-- Task brief --
Each line of the data below from the one holding "Select the Legal Ramp pattern thumbnail" to the one holding "The width and height of the screenshot is (500, 421).", inclusive, is to be reproduced exactly; no other line belongs in the answer.

-- Data supplied --

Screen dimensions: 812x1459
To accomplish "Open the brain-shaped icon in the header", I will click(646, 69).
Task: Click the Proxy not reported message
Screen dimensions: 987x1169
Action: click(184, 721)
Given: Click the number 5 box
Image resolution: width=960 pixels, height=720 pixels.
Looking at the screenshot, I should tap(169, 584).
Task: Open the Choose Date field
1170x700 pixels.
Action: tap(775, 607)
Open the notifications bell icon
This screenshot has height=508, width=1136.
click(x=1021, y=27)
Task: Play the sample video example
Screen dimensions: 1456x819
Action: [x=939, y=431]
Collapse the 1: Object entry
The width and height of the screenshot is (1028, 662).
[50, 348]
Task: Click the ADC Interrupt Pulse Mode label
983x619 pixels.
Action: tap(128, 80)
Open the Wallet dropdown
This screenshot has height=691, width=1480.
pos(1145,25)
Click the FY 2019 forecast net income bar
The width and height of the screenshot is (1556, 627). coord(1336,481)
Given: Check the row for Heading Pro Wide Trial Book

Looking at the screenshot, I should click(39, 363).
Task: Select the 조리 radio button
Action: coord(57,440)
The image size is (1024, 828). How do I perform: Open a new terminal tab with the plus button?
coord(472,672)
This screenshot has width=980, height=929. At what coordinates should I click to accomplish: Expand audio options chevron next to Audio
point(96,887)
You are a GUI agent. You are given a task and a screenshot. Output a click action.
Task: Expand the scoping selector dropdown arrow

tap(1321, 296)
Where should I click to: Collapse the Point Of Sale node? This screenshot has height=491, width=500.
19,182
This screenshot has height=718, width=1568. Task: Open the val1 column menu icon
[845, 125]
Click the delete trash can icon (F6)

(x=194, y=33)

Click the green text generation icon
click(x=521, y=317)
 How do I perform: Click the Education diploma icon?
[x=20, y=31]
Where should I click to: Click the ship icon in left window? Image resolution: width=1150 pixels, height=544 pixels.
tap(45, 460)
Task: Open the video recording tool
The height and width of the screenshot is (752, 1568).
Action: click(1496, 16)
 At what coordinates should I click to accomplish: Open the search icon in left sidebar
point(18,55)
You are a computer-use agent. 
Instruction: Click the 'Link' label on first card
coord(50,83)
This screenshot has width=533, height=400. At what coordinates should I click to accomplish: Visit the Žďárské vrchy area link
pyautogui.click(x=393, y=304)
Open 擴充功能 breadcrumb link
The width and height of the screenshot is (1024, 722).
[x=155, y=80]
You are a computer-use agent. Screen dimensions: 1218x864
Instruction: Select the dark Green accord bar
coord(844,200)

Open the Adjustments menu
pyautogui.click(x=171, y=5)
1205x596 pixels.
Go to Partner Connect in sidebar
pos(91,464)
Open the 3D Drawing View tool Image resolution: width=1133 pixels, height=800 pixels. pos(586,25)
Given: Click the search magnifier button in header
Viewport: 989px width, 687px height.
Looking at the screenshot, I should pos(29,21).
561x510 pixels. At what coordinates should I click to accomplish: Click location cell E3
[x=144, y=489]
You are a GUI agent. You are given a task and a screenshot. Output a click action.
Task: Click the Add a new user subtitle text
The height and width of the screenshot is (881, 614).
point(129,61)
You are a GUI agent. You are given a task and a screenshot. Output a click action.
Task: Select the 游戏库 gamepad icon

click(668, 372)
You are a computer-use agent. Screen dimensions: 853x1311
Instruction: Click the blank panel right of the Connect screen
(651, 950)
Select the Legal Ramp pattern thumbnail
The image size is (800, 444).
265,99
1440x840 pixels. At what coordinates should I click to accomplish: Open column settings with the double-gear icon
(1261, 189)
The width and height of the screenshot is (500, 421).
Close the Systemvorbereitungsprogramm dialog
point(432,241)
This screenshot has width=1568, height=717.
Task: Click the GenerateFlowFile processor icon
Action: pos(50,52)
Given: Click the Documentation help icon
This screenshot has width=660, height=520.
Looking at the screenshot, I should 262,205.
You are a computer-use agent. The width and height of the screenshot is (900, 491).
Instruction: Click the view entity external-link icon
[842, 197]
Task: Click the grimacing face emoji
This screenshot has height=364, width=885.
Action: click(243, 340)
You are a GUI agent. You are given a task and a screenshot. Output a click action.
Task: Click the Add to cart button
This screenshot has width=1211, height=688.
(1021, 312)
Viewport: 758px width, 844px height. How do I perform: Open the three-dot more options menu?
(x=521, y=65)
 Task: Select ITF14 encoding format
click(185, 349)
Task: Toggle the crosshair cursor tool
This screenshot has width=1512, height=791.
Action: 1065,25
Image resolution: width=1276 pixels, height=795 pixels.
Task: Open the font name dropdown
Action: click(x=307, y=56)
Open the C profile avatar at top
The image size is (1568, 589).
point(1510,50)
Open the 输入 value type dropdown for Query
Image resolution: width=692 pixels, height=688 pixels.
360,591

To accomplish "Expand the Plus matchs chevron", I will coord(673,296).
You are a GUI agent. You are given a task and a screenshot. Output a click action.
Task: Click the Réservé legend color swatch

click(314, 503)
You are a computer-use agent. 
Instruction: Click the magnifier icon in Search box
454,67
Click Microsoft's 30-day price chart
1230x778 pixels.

-- Result --
Select the Legal Ramp pattern thumbnail
The image size is (800, 444).
265,99
1440x840 pixels. At what coordinates should I click to accomplish: Open column settings with the double-gear icon
(1261, 189)
The width and height of the screenshot is (500, 421).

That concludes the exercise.